[Stored data]
****************
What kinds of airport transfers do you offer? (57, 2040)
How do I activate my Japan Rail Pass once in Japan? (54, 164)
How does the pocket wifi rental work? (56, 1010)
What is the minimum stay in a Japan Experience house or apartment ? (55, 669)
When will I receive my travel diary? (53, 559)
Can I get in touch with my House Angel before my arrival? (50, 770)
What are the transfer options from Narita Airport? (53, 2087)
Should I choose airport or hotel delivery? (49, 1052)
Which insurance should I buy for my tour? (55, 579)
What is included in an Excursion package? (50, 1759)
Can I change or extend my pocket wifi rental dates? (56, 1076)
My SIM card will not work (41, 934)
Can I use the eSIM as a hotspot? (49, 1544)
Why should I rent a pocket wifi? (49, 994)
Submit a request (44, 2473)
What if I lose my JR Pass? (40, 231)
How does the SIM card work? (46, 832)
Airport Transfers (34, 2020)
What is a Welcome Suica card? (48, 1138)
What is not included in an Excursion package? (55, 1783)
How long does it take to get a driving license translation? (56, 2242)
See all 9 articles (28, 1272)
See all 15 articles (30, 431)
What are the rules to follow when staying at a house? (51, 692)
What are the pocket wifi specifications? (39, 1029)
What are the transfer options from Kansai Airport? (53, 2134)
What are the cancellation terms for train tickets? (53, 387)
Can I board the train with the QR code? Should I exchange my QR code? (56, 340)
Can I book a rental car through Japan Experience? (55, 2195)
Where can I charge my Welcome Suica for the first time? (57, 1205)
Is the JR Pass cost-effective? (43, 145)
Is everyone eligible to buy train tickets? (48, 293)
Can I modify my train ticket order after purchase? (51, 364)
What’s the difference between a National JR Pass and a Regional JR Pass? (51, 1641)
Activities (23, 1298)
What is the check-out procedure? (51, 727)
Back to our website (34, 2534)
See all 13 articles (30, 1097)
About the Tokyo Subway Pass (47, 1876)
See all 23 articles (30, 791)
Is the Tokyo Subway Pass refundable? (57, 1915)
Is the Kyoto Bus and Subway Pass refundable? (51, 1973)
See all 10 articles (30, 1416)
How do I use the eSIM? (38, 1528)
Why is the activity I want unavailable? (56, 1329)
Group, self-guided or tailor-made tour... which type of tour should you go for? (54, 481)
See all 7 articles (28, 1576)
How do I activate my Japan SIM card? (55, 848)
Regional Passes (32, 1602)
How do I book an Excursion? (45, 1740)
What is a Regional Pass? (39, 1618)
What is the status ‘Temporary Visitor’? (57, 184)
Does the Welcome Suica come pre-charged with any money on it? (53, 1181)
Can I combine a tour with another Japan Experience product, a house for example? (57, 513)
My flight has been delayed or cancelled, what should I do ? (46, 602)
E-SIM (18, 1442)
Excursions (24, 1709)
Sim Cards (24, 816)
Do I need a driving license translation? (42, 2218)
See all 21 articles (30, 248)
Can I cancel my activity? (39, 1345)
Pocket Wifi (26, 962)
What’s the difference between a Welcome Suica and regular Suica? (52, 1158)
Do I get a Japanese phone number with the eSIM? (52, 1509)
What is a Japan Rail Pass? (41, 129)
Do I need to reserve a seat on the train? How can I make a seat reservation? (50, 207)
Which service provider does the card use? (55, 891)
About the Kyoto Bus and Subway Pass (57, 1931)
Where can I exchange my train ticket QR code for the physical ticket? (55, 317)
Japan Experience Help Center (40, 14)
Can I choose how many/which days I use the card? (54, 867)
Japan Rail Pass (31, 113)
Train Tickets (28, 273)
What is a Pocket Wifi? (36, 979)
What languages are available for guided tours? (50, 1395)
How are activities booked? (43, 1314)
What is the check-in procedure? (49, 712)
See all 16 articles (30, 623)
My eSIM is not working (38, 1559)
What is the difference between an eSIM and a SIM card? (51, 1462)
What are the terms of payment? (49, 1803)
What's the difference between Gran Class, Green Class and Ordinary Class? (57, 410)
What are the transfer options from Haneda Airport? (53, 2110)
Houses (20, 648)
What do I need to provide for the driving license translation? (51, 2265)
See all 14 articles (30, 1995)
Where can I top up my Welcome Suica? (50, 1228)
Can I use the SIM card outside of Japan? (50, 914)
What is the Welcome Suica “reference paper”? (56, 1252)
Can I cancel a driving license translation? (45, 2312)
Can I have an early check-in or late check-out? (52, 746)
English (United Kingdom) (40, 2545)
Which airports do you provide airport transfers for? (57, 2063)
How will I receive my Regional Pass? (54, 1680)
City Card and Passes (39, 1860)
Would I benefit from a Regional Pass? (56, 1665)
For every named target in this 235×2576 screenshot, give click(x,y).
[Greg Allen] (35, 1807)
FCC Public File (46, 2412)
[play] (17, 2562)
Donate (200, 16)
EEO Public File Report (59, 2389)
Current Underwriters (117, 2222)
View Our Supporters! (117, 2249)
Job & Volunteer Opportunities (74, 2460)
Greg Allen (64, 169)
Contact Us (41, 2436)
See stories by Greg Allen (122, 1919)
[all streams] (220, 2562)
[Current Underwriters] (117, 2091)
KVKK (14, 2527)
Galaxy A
****************
• WHAT YOU ARE ASKED TO DO: In the entries above, find the line with "See all 21 articles (30, 248)" and the line with "Can I have an", then set down exactly those two and every line between them, nothing else.

• ANSWER TO THIS EXERCISE:
See all 21 articles (30, 248)
Can I cancel my activity? (39, 1345)
Pocket Wifi (26, 962)
What’s the difference between a Welcome Suica and regular Suica? (52, 1158)
Do I get a Japanese phone number with the eSIM? (52, 1509)
What is a Japan Rail Pass? (41, 129)
Do I need to reserve a seat on the train? How can I make a seat reservation? (50, 207)
Which service provider does the card use? (55, 891)
About the Kyoto Bus and Subway Pass (57, 1931)
Where can I exchange my train ticket QR code for the physical ticket? (55, 317)
Japan Experience Help Center (40, 14)
Can I choose how many/which days I use the card? (54, 867)
Japan Rail Pass (31, 113)
Train Tickets (28, 273)
What is a Pocket Wifi? (36, 979)
What languages are available for guided tours? (50, 1395)
How are activities booked? (43, 1314)
What is the check-in procedure? (49, 712)
See all 16 articles (30, 623)
My eSIM is not working (38, 1559)
What is the difference between an eSIM and a SIM card? (51, 1462)
What are the terms of payment? (49, 1803)
What's the difference between Gran Class, Green Class and Ordinary Class? (57, 410)
What are the transfer options from Haneda Airport? (53, 2110)
Houses (20, 648)
What do I need to provide for the driving license translation? (51, 2265)
See all 14 articles (30, 1995)
Where can I top up my Welcome Suica? (50, 1228)
Can I use the SIM card outside of Japan? (50, 914)
What is the Welcome Suica “reference paper”? (56, 1252)
Can I cancel a driving license translation? (45, 2312)
Can I have an early check-in or late check-out? (52, 746)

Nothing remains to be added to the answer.